Их поцелуй такой же соленый, как океан, в котором пару часов назад купалась Хлоя.
От Прайс пахнет дымом и молоком, от Макс — черным кофе и почему-то зубной пастой, и каждая из них ощущает горьковато-мятный привкус на губах другой.
Макс думает, что хочет, чтобы это длилось вечно.
Хлоя думает, что не хочет ничего пока прекращать.
Они целуются, должно быть, целую вечность; делают вдох и снова прижимаются к губам друг друга.
Хлоя тянет кончик простыни Макс вниз, и ледяные пальцы Колфилд, сразу же схватившие ее за другую руку, заставляют кожу покрыться мурашками.
А потом они снова не могут оторваться друг от друга; одежда на них становится действительно лишней, Макс сама снимает с себя футболку и прижимается к Прайс всем телом.
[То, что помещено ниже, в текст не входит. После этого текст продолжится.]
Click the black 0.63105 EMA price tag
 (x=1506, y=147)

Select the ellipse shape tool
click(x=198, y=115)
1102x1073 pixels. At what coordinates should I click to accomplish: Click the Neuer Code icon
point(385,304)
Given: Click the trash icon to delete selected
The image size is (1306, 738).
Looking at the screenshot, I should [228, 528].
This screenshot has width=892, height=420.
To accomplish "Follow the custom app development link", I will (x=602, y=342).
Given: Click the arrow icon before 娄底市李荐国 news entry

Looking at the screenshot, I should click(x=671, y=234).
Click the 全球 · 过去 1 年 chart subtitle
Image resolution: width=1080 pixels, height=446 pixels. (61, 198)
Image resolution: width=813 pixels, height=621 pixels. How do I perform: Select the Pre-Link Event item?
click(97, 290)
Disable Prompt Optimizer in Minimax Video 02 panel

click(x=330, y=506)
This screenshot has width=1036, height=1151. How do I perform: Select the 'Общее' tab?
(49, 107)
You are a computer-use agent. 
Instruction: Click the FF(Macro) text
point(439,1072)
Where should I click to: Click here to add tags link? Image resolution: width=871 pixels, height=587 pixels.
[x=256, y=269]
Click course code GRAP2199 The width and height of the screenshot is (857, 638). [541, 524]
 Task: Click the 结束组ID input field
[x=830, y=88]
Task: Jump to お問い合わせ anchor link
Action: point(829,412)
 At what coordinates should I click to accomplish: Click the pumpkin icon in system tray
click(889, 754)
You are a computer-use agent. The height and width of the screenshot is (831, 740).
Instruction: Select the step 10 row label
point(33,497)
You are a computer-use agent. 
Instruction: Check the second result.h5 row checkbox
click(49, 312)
Они дрожат: Хлоя — от предвкушения, Макс — от болезненно-желанного страха.
Им мешает все вокруг: на пол летит одежда, одеяло, пледы, даже кружки с кофе; падают подушки и телефоны.
Хлоя сходит с ума от высоких стонов покрасневшей от стыда Макс и закрывает той рот губами, когда Колфилд пытается извиниться за это.
В ответ Макс прижимает ее к себе так сильно, что у Хлои начинают болеть ребра; царапает плечи и спину короткими ногтями, запрокидывает голову назад и заново учится любить.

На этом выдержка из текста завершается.